Introduced to UPROSE at the age of 14, Nyiesha found herself in the midst of a Climate Justice boom that was in full swing. “I spent that Summer organizing my first Climate Justice Youth Summit, and was given the opportunity to speak on my first panel about how Environment injustice affected me. UPROSE not only gave me the knowledge, but the space to learn, grow and be a part of a community.” said Nyiesha. “They believed in me enough, and that allowed me to believe in myself enough to grow into the activist I am today.”
Throughout her organizing, Nyiesha has begun to connect the dots between New York City politics and environmental justice solutions, “NYC leadership is lacking right now when it comes to creative solutions to continue to support youth of color.”
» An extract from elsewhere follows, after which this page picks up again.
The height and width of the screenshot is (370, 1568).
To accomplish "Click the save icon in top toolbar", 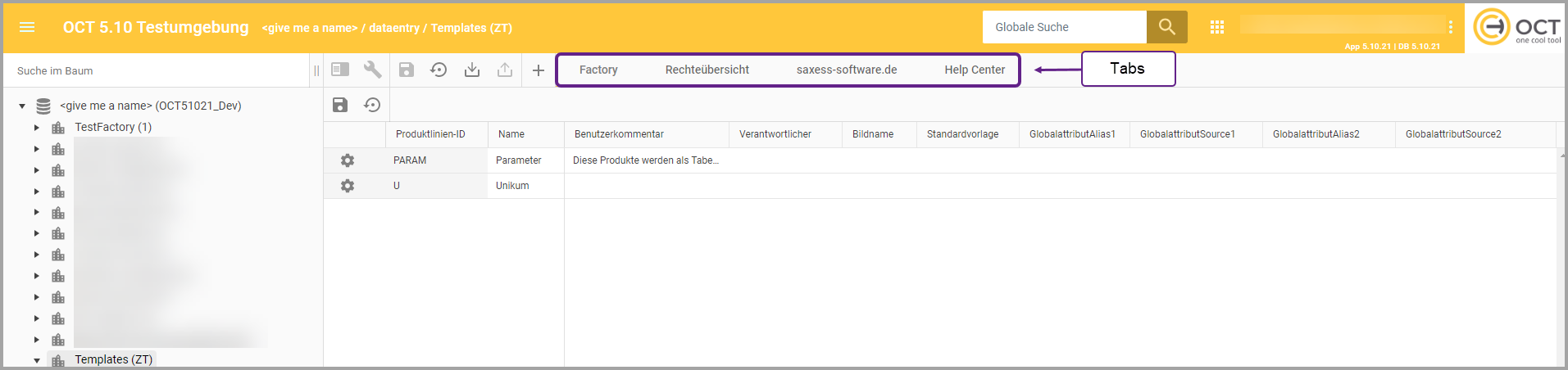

Even so, Nyeisha emphasized the importance of other youth like herself to use their voices as their source of power,”The most important thing that young people should know about environmentmental activism is that you’re never too young to speak up. In fact your voice is the voice that matters the most, especially young people of color. Your voice is your experience, and your activism is you speaking up for yourself and your pears.” Nyeisha continued, “Our elders in this movement can only fight and nurture us for so long, and they need now more than ever to know that we will pick up the torch and light the way for others to join.”
In the midst of our current pandemic, Nyiesha spoke passionately on the intersection between the racial injustice that impacts Black and Brown lives and higher rates COVID-19 fatalities, “Black and Brown youth not only have to deal with Covid-19 and deaths and illnesses in their families like many others, but also the added levels of Economic injustice, and at home situations that are not ideal. This has always been our situation.” She continued, “We know that the youth are going to be affected, but we know even more now than ever that youth of color will be even more affected, especially Black and Brown youth. I believe that’s what Covid-19 is showing us this now more than ever.”
For youth looking to get involved in Climate Justice work, Nyeisha suggested a “bloom where you are planted” philosophy, “Join a nonprofit organization like UPROSE , that is doing the work in your community and that is made up by the community and is for the community,” she said.